Schriftliche Aufgaben:
1 - Beantworte die folgenden Fragen zum Textauszug:
(a) Welche Plattform wird im Textauszug als möglicher Grund genannt?
(b) Was möchte die schreibende Person ganz bewusst ausklammern?
(c) Welche Frage zu Profilen wird im letzten Absatz zitiert?
2 - Suche aus den Datensätzen jede Zeile heraus, in der das Wort „should“ vorkommt, und gib diese Zeilen unverändert wieder.

Textauszug:
"""

„...an Kommunikations- und Cooperationsfähigkeit mangelt.
Damit meine ich die Bereitschaft :
1. mit seinem Gegenüber auf Augenhöhe zu kommunizieren, und
2. auch der Wille, sein Gegenüber als gleichwertig zu betrachten, und
3. darüber hinaus die Bereitschaft zu haben, Cooperation überhaupt herzustellen.
Die Frage ist, fällt Männern das grundsätzlich schwerer, weil sie nicht darauf sozialisiert wurden mit Frauen so zu interagieren?
Fehlten ihnen womöglich gute männliche Vorbilder?
Oder ist es vielleicht auch nur Bequemlichkeit?
Oder ist es einem bestimmten Frauenbild geschuldet? Thema Patriarchat…
Oder liegt es womöglich an der Plattform Joy, wo man denkt es geht ja hier nur um Sex und wir wissen doch alle warum wir hier sind...
Ich möchte ganz bewusst das Geschlecht ausklammern, denn ich glaube, die verschiedenen Geschlechter zeigen sich allesamt im Verhältnis gesehen oft nicht von ihrer besten Seite. Statt jetzt also Beispiele zu bringen, wo ich im schriftlichen Kontakt mit Frauen - statt mit Männern - sehr irritiert war oder mich gar verletzt fühlte, möchte ich meine Gedanken zu dem Wieso teilen, denn allzu schnell sind wir trotz aller Bemühungen, geschlechtsneutral zu bleiben, das eben nicht mehr, wenn wir schreiben: "Männer machen oft dies, Frauen machen oft das".
Leider hast du Fragen gestellt, die nämlich doch wieder genau darauf abzielen: Wieso fällt es Männern schwer, Frauen stilvoll anzuschreiben? Wieso können Männer keine Profile lesen? Wieso fordern Männer im Joyclub?

"""

Datensätze:

"""

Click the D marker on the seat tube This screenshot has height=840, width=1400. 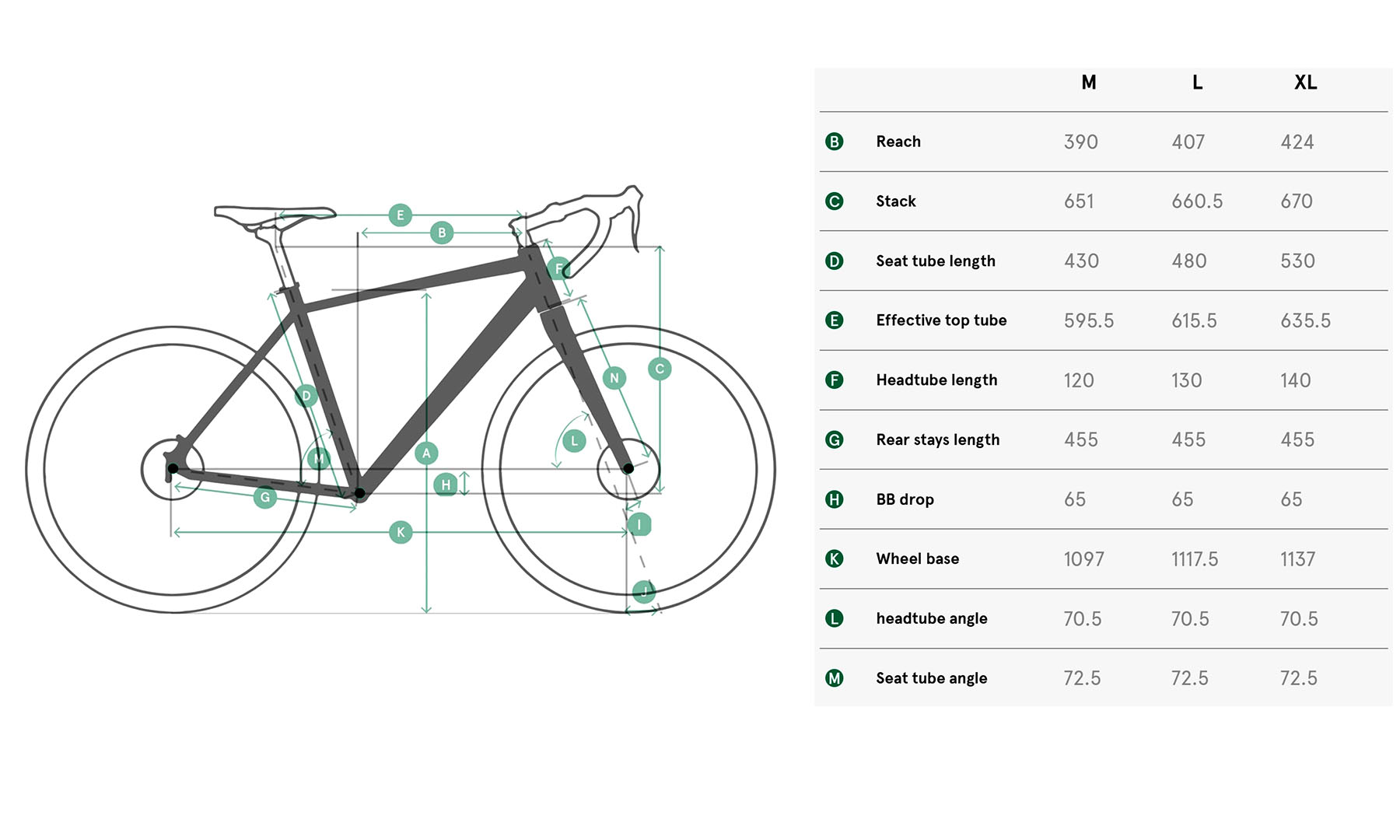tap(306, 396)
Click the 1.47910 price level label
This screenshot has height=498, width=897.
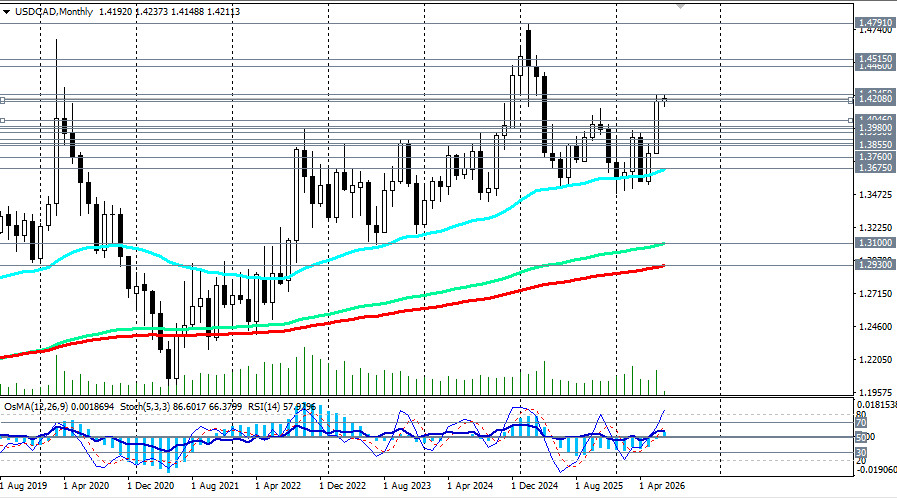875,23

"""
"""

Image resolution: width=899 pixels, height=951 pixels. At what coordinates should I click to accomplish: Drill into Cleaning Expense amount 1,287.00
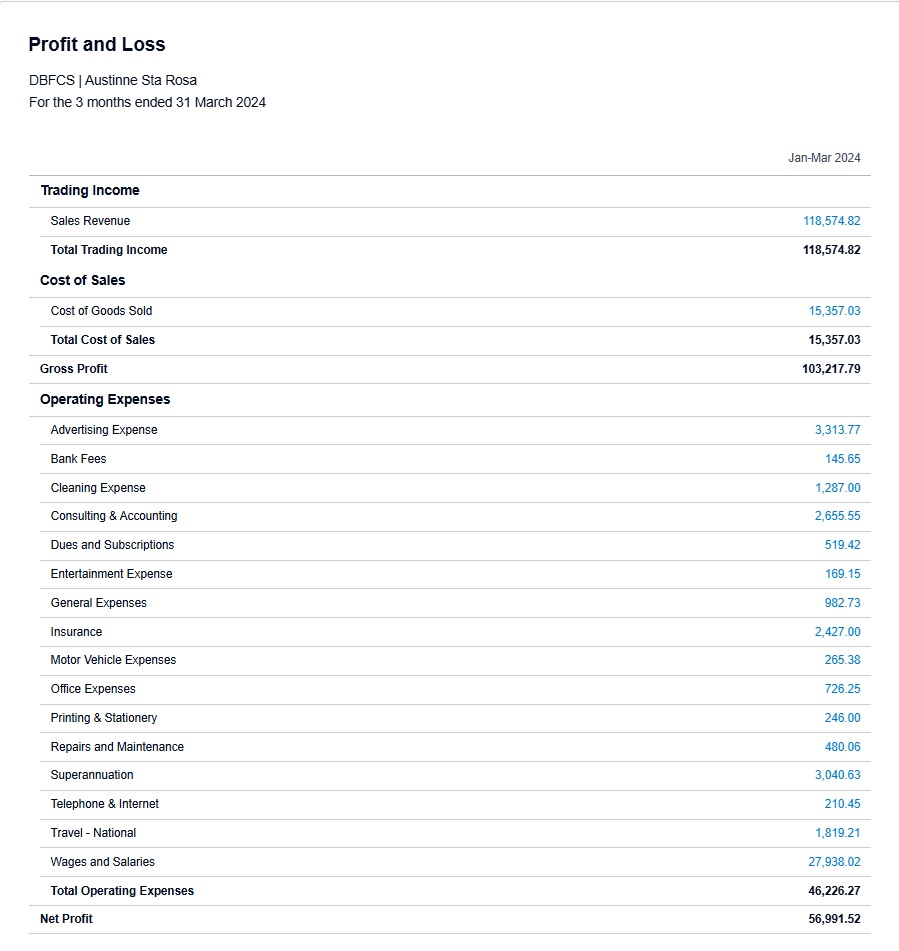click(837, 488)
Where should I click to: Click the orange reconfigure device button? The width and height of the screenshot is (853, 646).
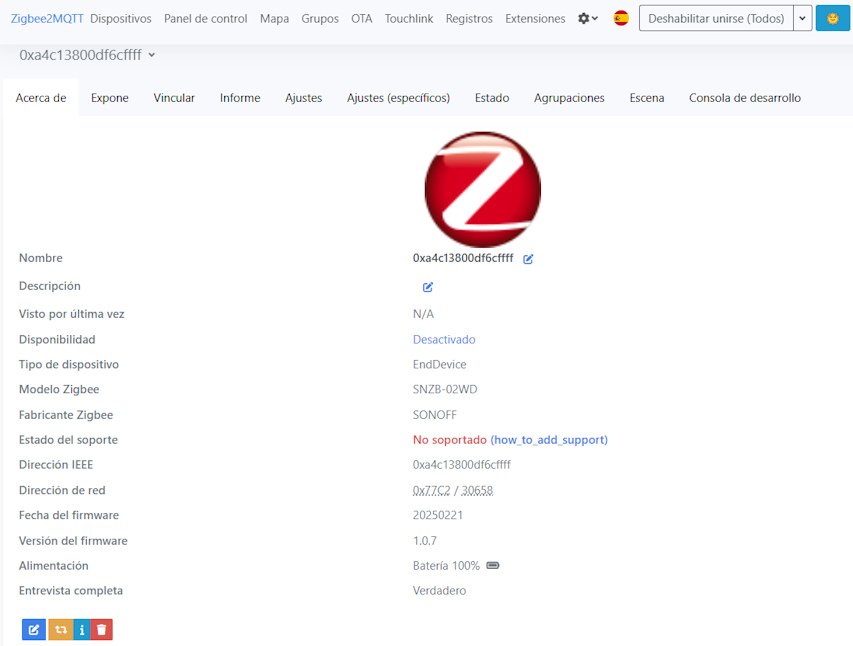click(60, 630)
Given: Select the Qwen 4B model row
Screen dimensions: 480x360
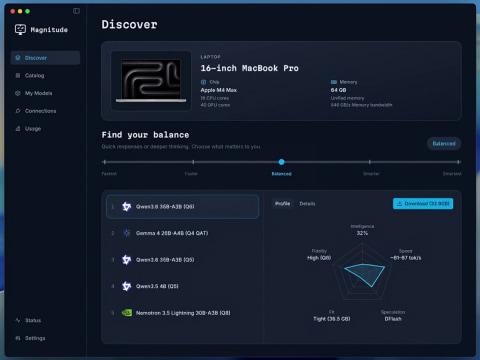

"""

Antworten:
1 -
(a) Die Plattform Joy.
(b) Das Geschlecht.
(c) „Wieso können Männer keine Profile lesen?“

2 -
Image resolution: width=899 pixels, height=951 pixels. At what coordinates should I click to accomplish: Drill into Cleaning Expense amount 1,287.00
Where should I click to: Click the orange reconfigure device button? The width and height of the screenshot is (853, 646).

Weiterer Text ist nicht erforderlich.